Friday, 30 November 2012

Sherry Gloag - Vidal's Honor

Today I'm delighted to welcome author Sherry Gloag to my blog.  Sherry's latest release is a Christmas Regency romance, Vidal's Honorand here she talks about the 'silent witness' in her story:


The Silent Witness.

Do you ever wonder how there can be an influential silent witness, or an unnamed character, in a story?
Is it possible? 

Yes it’s possible, and in some cases essential. The reality first hit home when I read Nora Robert’s Northern Lights many years ago.

This story takes place in Alaska, and a couple of mountain ranges are named and mentioned throughout the tale.  A murder takes place on one many years before the opening of Northern Lights, while missing boys found on the mountain are the catalyst that reveals past events that impact directly on the present in this story. In strategic spots the mountains are mentioned and become true characters that, while passive in their presence, influence almost every facet of the tale. So in this instant the mountains in this case are the ‘silent witness’s.

In Vidal’s Honor, released by Astraea Press this November, the weather became the unnamed and passive character in my Christmas Regency romance.  Ask any Brit, and you will soon learn the weather is an abiding passion with them.  It is not unheard of for certain places in the UK to experience five different weather conditions in one day, so it offers a topic ripe for discussion. 

But what if the weather in question in a story are those of 1812?  How can you possibly have an accurate discussion about the state of the weather conditions two hundred years ago?

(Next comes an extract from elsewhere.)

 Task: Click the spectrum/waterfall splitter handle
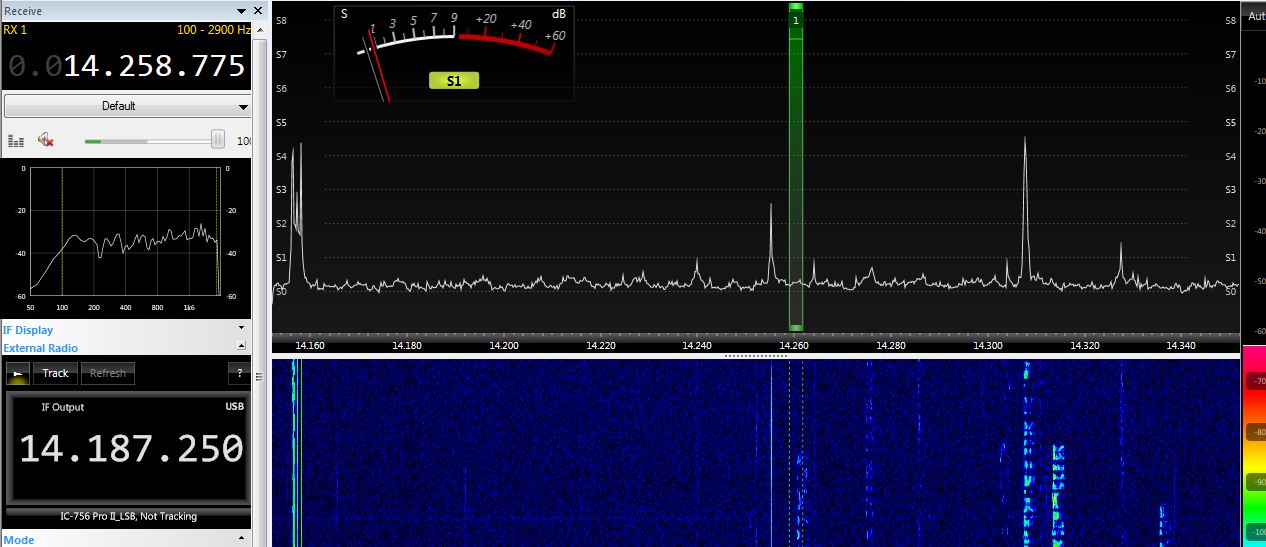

Well, it will be no surprise to research buffs that you can.  It was more in hope than expectation that I googled ‘weather conditions from July to October in the Spanish Pyrenees’, and again the same in France, and over several weeks while my hero and heroine travelled across a war-torn Europe in their attempt to reach England before Christmas.  I admit I became fascinated with the information, so much so that one scene was written completely round the weather conditions on the French and English Channel coastlines on a certain day. There’s nothing like a good storm to keep your main characters on their toes.  Almost at every stage of Vidal’s Honor the weather has an impact on unfolding events, if not specifically, certainly indirectly.  

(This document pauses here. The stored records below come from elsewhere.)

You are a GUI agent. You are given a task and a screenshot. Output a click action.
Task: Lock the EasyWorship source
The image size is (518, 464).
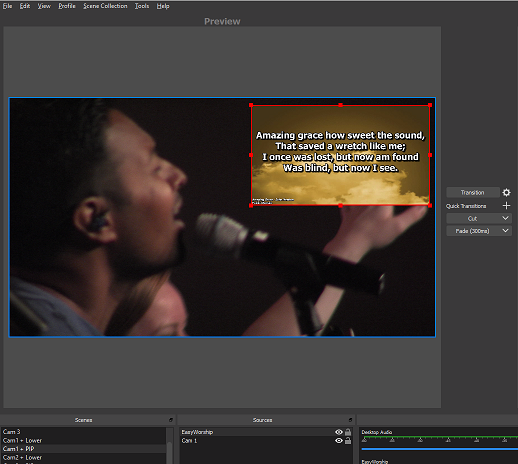pyautogui.click(x=348, y=432)
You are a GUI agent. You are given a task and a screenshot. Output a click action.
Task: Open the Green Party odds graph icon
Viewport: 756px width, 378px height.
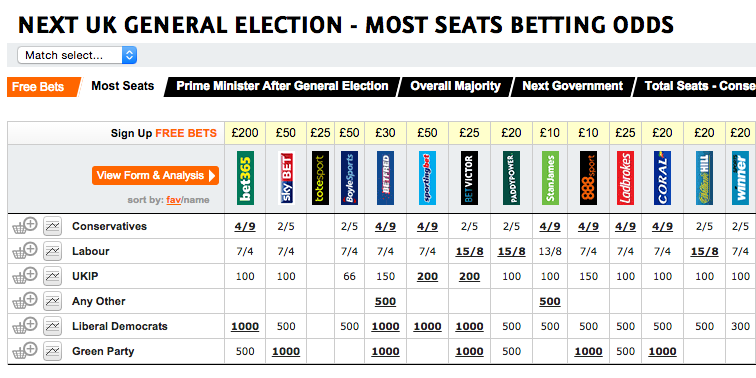coord(52,351)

The weather, therefore, became my ‘silent witness,’ and had many faces, and appeared in many guises, but its influence is revealed at the beginning and is still in evidence during the final stages of Vidal’s Honor.

When you are reading a story, do you take note of the silent witness in the tale? And for authors, how do you maximise the use of ‘silent witness’s’ to move your story forward?


Multi-published author Sherry Gloag is a transplanted Scot now living in the beautiful coastal countryside of Norfolk, England.  She considers the surrounding countryside as extension of her own garden, to which she escapes when she needs "thinking time" and solitude to work out the plots for her next novel.  While out walking she enjoys talking to her characters, as long as there are no other walkers close by.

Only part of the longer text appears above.